OPDRACHTEN:
1. Beantwoord aan de hand van het artikel over Cumae:
(a) Welke naam draagt de berg op het strand van Cumae?
(b) Aan welke godin was het bos tussen het strand en de tempel gewijd?
(c) Welke gangen zijn tegenwoordig meestal beter bewaard gebleven?
2. Zet het artikel over Cumae en de grot van de Sibylle voort na de laatste zin.

ARTIKEL:
——————————

< terug naar pagina verkorte versie
< menu volledige versie > volgende

IN LITORE   (CUMAE)

 

Het staat vast dat de plek in Italië waar de Trojanen zijn geland, vlak bij het oude Cumae ligt. Van daaruit zijn het slechts luttele schreden om bij de tempel van Apollo te komen en de grot van de Sibylle Deiphobe. De kuststreek van Cumae was in die tijd, net als nu, schitterend en afschrikwekkend tegelijk vanwege de vele vulkanische verschijnselen in het gebied en de gevolgen daarvan op het landschap. (Zij het dat het afschrikwekkende in onze tijd vooral van infrastructurele aard is, die de natuurlijke verre overtreft.)

Op het strand van Cumae staat een berg, die de naam Rocca of Monte di Cuma draagt. Er zijn resten van muren en zuilen op het hoogste punt van de berg, die tot de Apollotempel waar Virgilius van spreekt, behoord schijnen te hebben. De grot van de Sibylle was in dezelfde rots als de tempel van Apollo uitgehouwen. De weg van het strand naar tempel en grot liep door een bos dat aan Hekate (Trivia) was gewijd (6.13).
De rotskusten van Italië hebben veel grotten, holen en kloven, vooral in de omstreken van Napels. Zij zijn door aanhoudend golfgeklots en aardbevingen ontstaan, maar ook door menselijke ingrepen. Om licht en lucht te krijgen waren op sommige plaatsen openingen en horizontale en verticale gangen in de rotswand gemaakt, die tijdens oorlogen ook als schuilplaats en als uitvalsbasis gebruikt konden worden.

In het binnenste van het verblijf van de Sibylle was een soort van tempeltje uitgehouwen, waar de priesteres van Apollo en Hekate haar ‘godspraken’ verkondigde. Dit gedeelte was met deuren afgesloten. Eerst nadat de bezoeker, in dit geval Aeneas, aan de bevelen van Deiphobe heeft voldaan, springen de deuren open. De Sibylle, intussen in trance, laat vanuit deze geheime plaats haar woorden ‘door honderd gangen galmen’ (6.81). Heden ten dage zijn de horizontale gangen over het algemeen beter bewaard gebleven dan de verticale. Wanneer men de grot binnengaat, vindt men de resten van het tempeltje (penetrale) van de Sibylle, op een punt, waarop een aantal gangen samenkomen.

——————————

STUKJE GEGEVENS:

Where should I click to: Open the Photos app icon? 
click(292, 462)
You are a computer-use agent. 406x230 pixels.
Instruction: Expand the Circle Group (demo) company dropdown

——————————

ANTWOORDEN:
1.
(a) Rocca of Monte di Cuma
(b) Hekate (Trivia)
(c) De horizontale gangen

2.
Wanneer de Trojanen in Italië bij Cumae zijn gearriveerd, begeeft Aeneas zich naar de  Apollotempel om de Sibylle te raadplegen. Vol bewondering bekijkt hij de panelen van de tempeldeuren tot hij door de Sibylle de tempel in wordt geroepen. De deurpanelen bevatten afbeeldingen van Daedalos, de Minotauros en het Labyrinth. Volgens Williams (6.01f) symboliseert het labyrinth de mysterieuze paden van de onderwereld, die door Aeneas bezocht gaat worden. Vaak ook is het labyrinth een visueel symbool van de dood.

De Sibylle gaat in haar grot in trance en beveelt Aeneas bepaalde geloften te doen. Op zijn verzoek om tot de onderwereld te worden toegelaten, reageert de Sibylle met het stellen van twee voorwaarden. Het bemachtigen van ‘de gouden tak’, die nodig is om tot de onderwereld toegelaten te worden en er ook weer uit terug te kunnen keren *). En hij moet het dode lichaam van een van zijn tochtgenoten begraven, dat op het strand ligt en, ook al heeft Aeneas daar geen weet van, een smet werpt op zijn onderneming.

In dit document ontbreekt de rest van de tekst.